- **Task to carry out**
Here the job is to print only the lines from the one containing "The width and" to the end of the entries, both included, exactly as they stand, with pictures excluded.
__________
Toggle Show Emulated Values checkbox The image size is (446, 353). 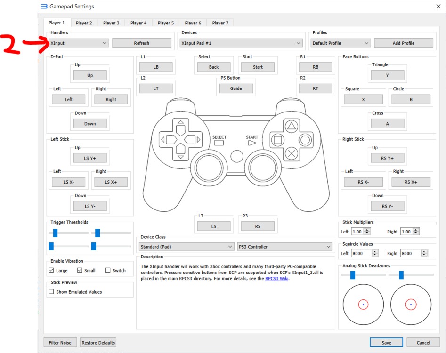click(x=51, y=292)
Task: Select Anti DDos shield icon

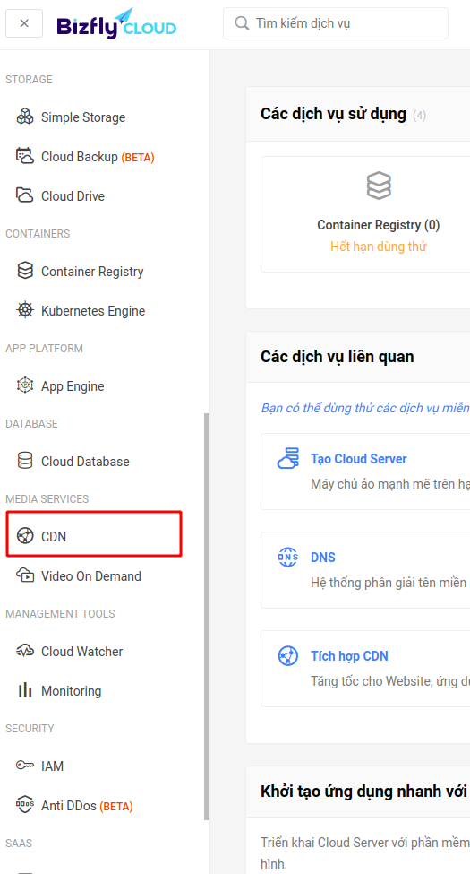Action: click(25, 806)
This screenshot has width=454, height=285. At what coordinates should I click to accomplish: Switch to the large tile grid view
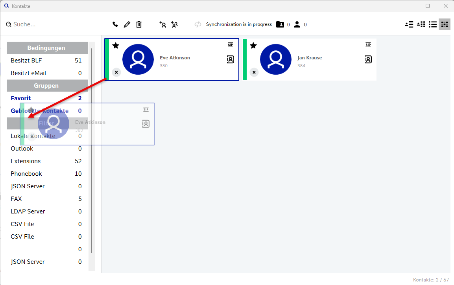coord(444,24)
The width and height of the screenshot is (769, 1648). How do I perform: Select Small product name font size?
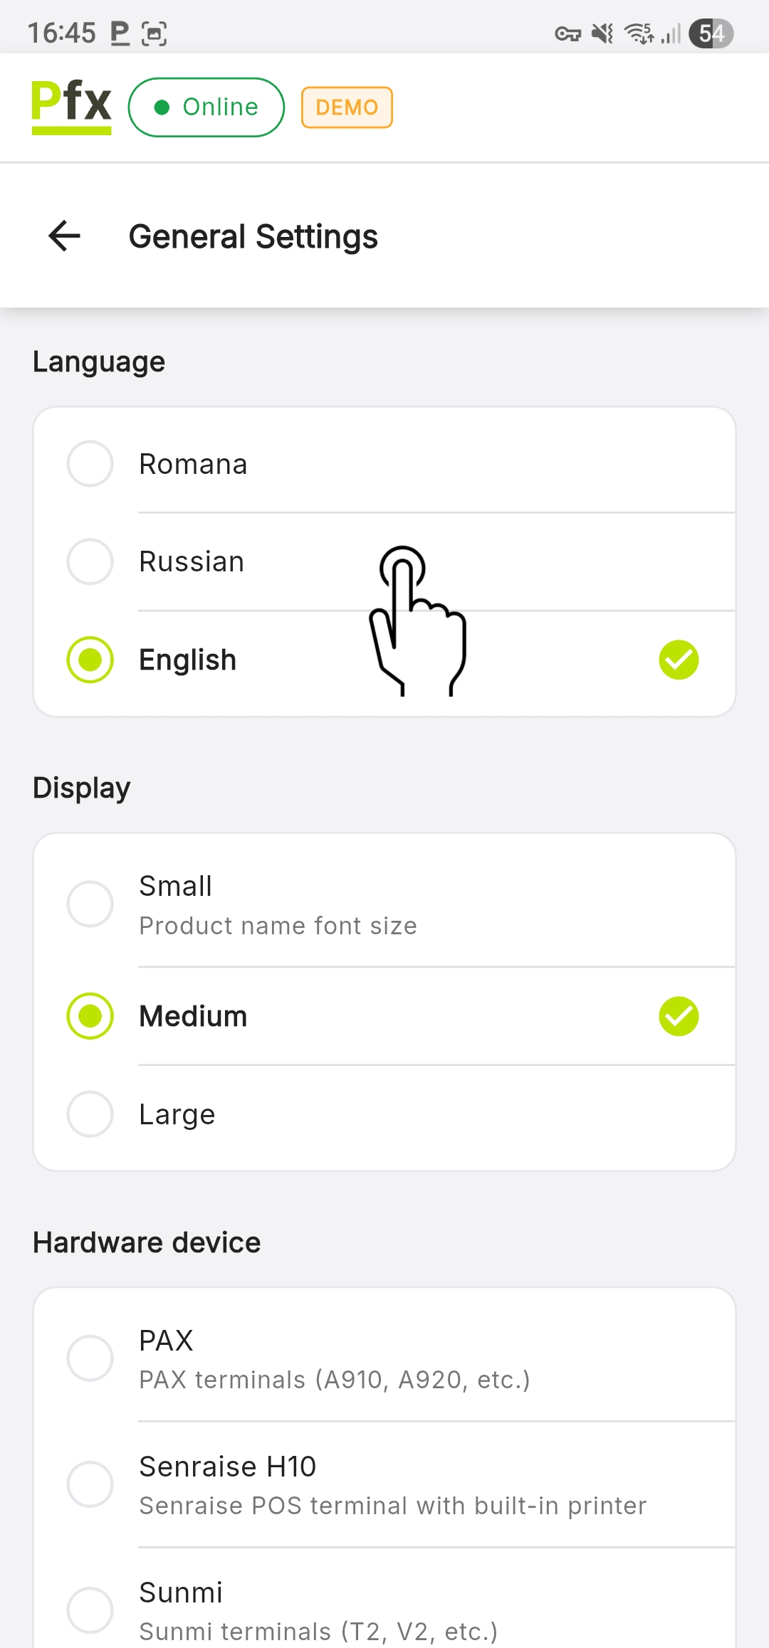[90, 904]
__________
- **Written answer**
The width and height of the screenshot is (769, 1648). How do I perform: Select Small product name font size?
[90, 904]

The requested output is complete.